Claude A. Joyce, Asst. Atty. Gen. of West Virginia (C. Donald Robertson, Atty. Gen. of West Virginia, on brief), for appellant.

Ronald P. Sokol, Charlottesville, Va. [Court-assigned counsel] (Tom T. Baker, Huntington, W. Va., Court-assigned counsel, on brief), for appellee.

Before SOBELOFF, Chief Judge, and BRYAN and J. SPENCER BELL, Circuit Judges.

PER CURIAM.


This is an appeal by the State of West Virginia from an order of the District Court directing that the prisoner Ernest Stevenson be released or retried within a reasonable time. The District Court found that the prisoner's constitutional rights had been violated by the introduction at his original trial of a coerced oral confession. The District Court's opinion is published at 221 F. Supp. 411.

On February 5, 1960, at 11:00 a.m. the body of Louise Davis was found lying in a pool of blood in the back room of the Atlantic Seafood Shop in the city of Huntington, West Virginia. She had been brutally murdered at about 1:00 o'clock that morning. Her head was crushed and both jaws broken. She had a stab wound in the chest, and there were indications that she had been raped. The owner of the shop testified that $42.00 was missing from the cash register. Shortly after the crime was discovered the police learned that the prisoner and an unidentified man had been observed at the scene of the crime at about the time fixed for the death. They went to the prisoner's sister's home, where he was residing, and took him into custody. Instead of taking him directly to the police station they "detoured" by the scene of the crime. The state's brief succinctly sets forth what happened thereafter.
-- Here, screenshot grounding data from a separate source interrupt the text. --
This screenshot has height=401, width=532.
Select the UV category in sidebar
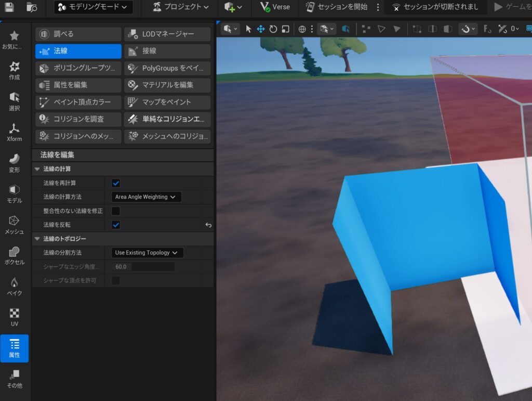tap(14, 317)
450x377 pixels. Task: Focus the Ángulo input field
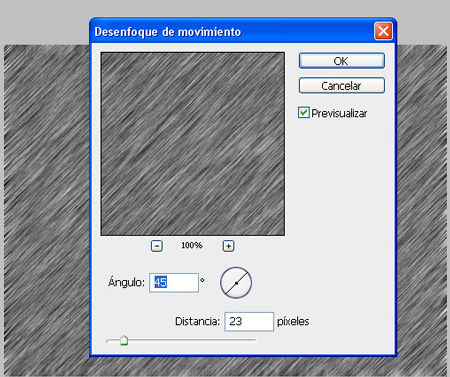pos(174,283)
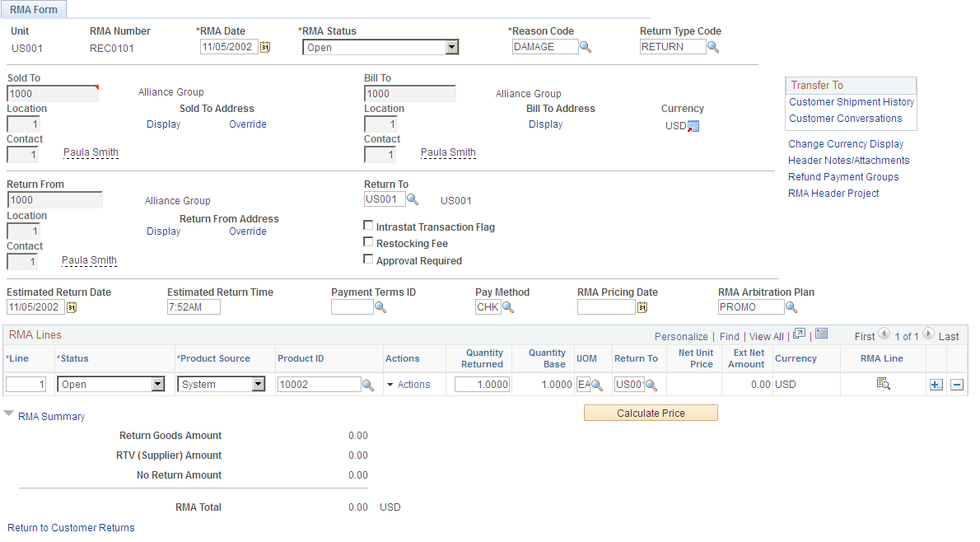980x542 pixels.
Task: Add a new RMA line row
Action: pos(936,385)
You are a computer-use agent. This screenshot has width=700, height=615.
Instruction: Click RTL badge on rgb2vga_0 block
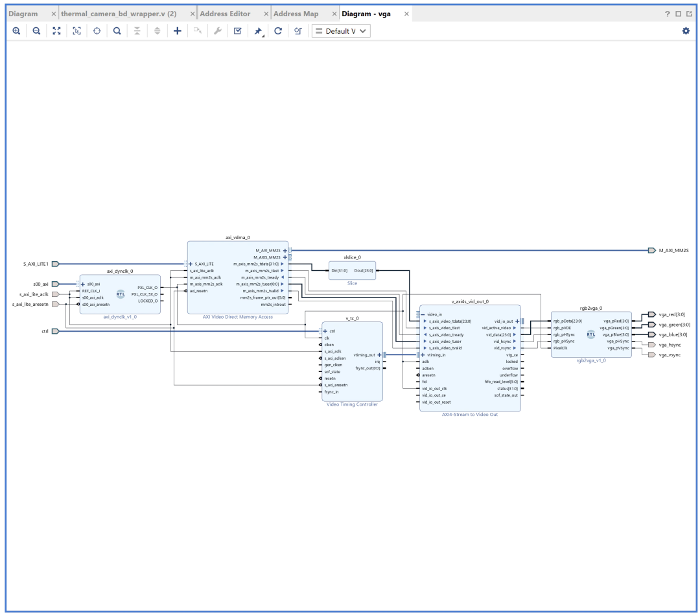(590, 335)
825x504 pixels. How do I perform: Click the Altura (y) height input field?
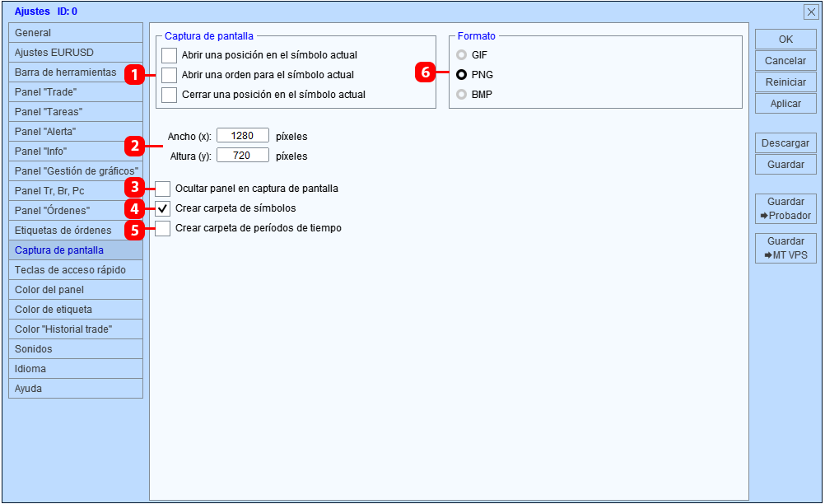243,155
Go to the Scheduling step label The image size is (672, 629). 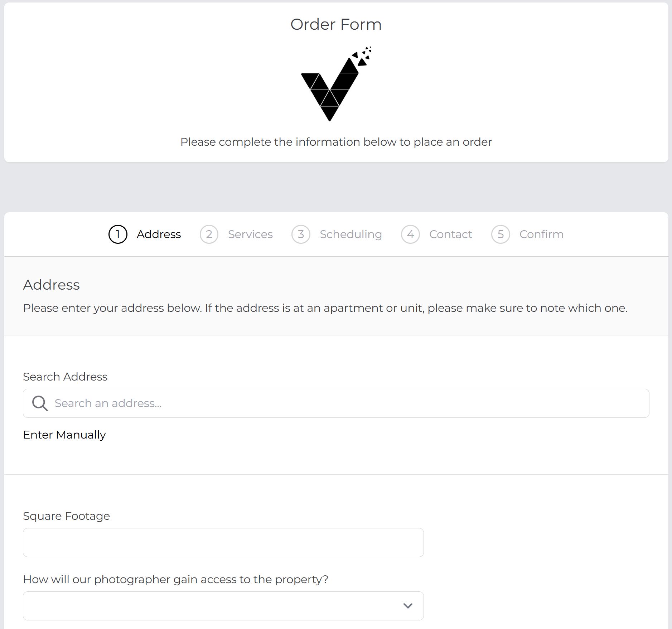(x=350, y=234)
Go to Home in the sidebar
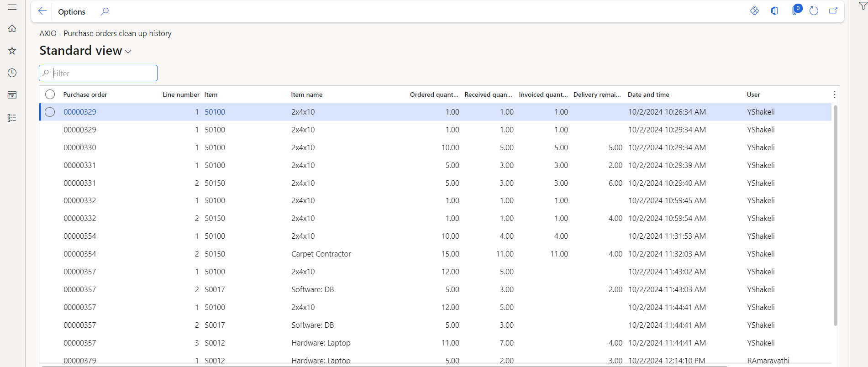 [12, 28]
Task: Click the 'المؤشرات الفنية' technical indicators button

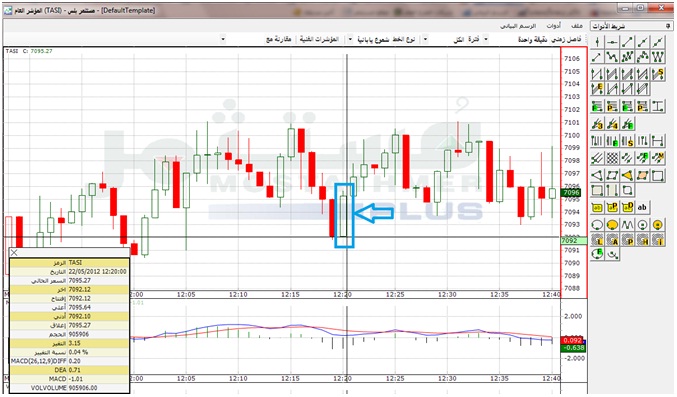Action: 320,39
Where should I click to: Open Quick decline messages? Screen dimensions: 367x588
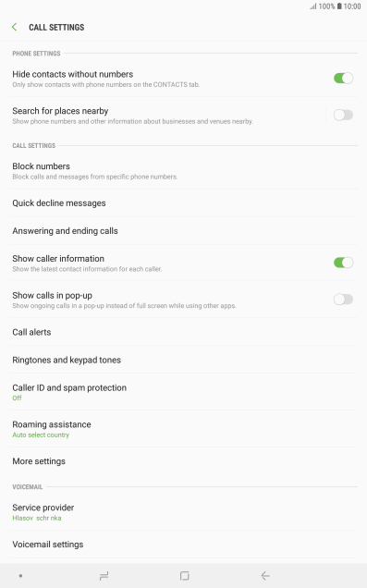pyautogui.click(x=183, y=202)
"The police arrived on the scene shortly after 11:00 a. m. Three members of the police force, namely, Joe Coleman, B. T. Tomlinson, and Don L. Salyers, took the petitioner into custody at his home on 28th Street, and conveyed him by automobile from his home down 8th Avenue to a point about fifty feet from the Atlantic Seafood Shop, at which time officer Tomlinson asked the petitioner if he committed the crime, and then indicated he was going to take him into the establishment. The petitioner said, don't do that, that he would tell the officers what they wanted to know when they arrived at the police station. Officer Tomlinson then said to the petitioner, `I want to know now, did you commit this crime,' to which the petitioner replied, `Yes, I did, please don't take me inside, take me to headquarters.' "Policeman Joe Coleman testified that the petitioner said, `I don't want those people to look at me.' Policeman Don Salyers testified that the petitioner said, `he didn't want to face all those people.' The petitioner, at the trial in the Common Pleas Court, gave substantially the same version as to what happened near the Atlantic Seafood Shop as that given by the police officers. He denied, at the trial, that he admitted that he killed the woman.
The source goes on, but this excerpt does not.